This code implements optimal parallel loops for BKMA-like algorithm. Two use case implementations are available in the code, a 1D semi-lagrangian advection operator and a 1D Convolution operator.
Implement a 1D convolution operator in-place using BKMA strategies.
Implements a 1D advection operator inside a multidimensionnal space. It implements a semi-Lagrangian scheme using the SYCL 2020 progamming models.
To reproduce the benchmark, follow the benchmark README.md instructions.
The algorithm is implemented in various ways using different SYCL constructs. It requires local memory allocation via the local accessor.

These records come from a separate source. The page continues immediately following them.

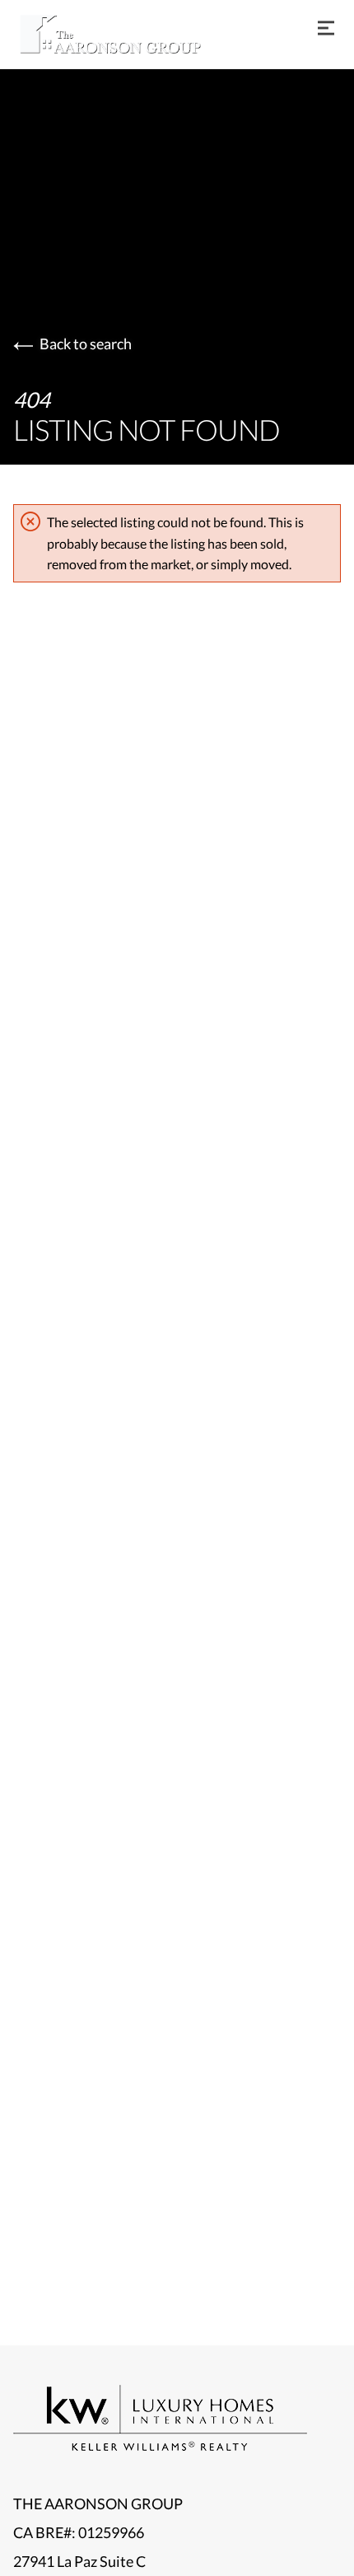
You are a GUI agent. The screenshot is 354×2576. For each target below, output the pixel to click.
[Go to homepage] (127, 34)
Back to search (86, 343)
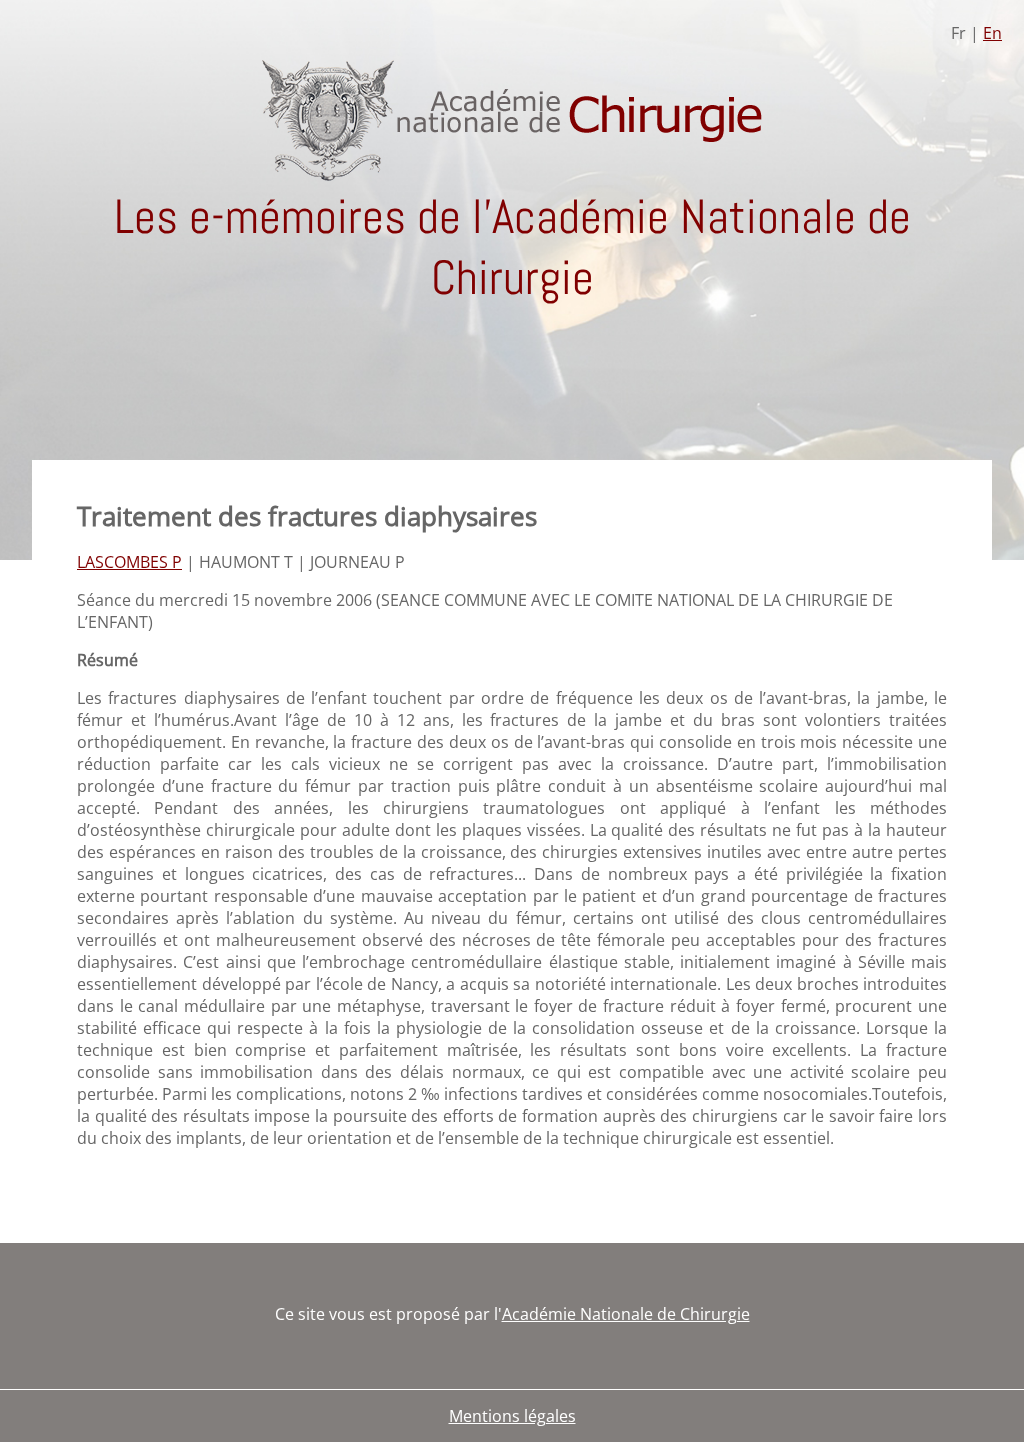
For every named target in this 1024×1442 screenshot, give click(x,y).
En (992, 33)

The implementations are in the src/core
directory.
- BasicRange (out of place), no hierarchical parallelism involved
- NDRange (in-place), work-groups and work-items, direct mapping of the problem dimensions
- AdaptiveWg (in-place or out-of-place), optimized work-group sizes, streaming, optimal local memory usage
You can use the compile.sh
script to compile for various hardware and sycl-implementations. For multi-device compilation flows, build the project manually.
Use the ./compile.sh --help
to see the options.
Example usage:
#generate the advection executable and advection.ini file
./compile.sh --hw cpu --sycl dpcpp
#create build_dpcpp_a100 folder with benchmarks
./compile.sh --hw a100 --sycl dpcpp --benchmark_DIR=/path/to/google/benchmark/build
#create build_acpp_mi300 folder with tests and execute tests
./compile.sh --hw mi300 --sycl acpp --build-tests --run-tests
Flags varies on the SYCL implementation you are using.
- For DPC++, add the correct flags via the
-DDPCPP_FSYCL_TARGETS
cmake variable. - For acpp, export the
ACPP_TARGETS
environment variable before compiling
- Set the runtime parameters in
build/src/<conv1d|advection>.ini
- Run the executable
build/src/advection/<conv1d|advection>
The advection operator in this code is largely inspired by the vlp4D code.